Par example, before today, the cinetrix had never gotten around to seeing Godard's Rohmer-scripted early short Charlotte et Veronique, ou Tout les Garcons s'appellent Patrick (now thoughtfully included on Criterion's edition of A Woman Is a Woman). She suspects some of the students were still too busy recovering from the shock of learning this iteration of Great Directors would be [gasp!] subtitle central to appreciate just how thick and fast JLG flings cultural signifiers on the screen. OK, and, granted, they might be slightly less attuned than the cinetrix to just what a movie-mad snapshot it takes of the state of cinema in the late 1950s.
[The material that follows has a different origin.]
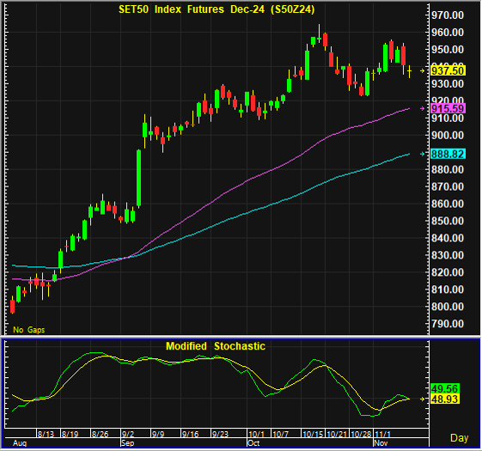Screen dimensions: 482x451
Task: Select the 10/15 date marker
Action: 313,434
Transistors and turntables. Hegel and Picasso. Elvis and James Dean. Mickey Mouse, mirrored moues, even a girl and a gun. The hallmarks of nouvelle vague Godard are all there already. And, yes, the director glowers behind a newspaper whose front page decries the Tradition of Quality. But didn't I also glimpse Welles's Hank Quinlan fulminating from the cover of that Cahiers du Cinema on the cafe table? And I'm pretty sure the girls trilled a few bars of "Que Sera, Sera." Bonjour, auteurs! It's giddy, silly fun.
[Also fun is discovering which of the cinetrix's former students have chosen to continue to study film. One seemed confused to see me on the other side of the classroom dynamic; another has gone and transitioned from one gender to the other. Que sera, sera, indeed.]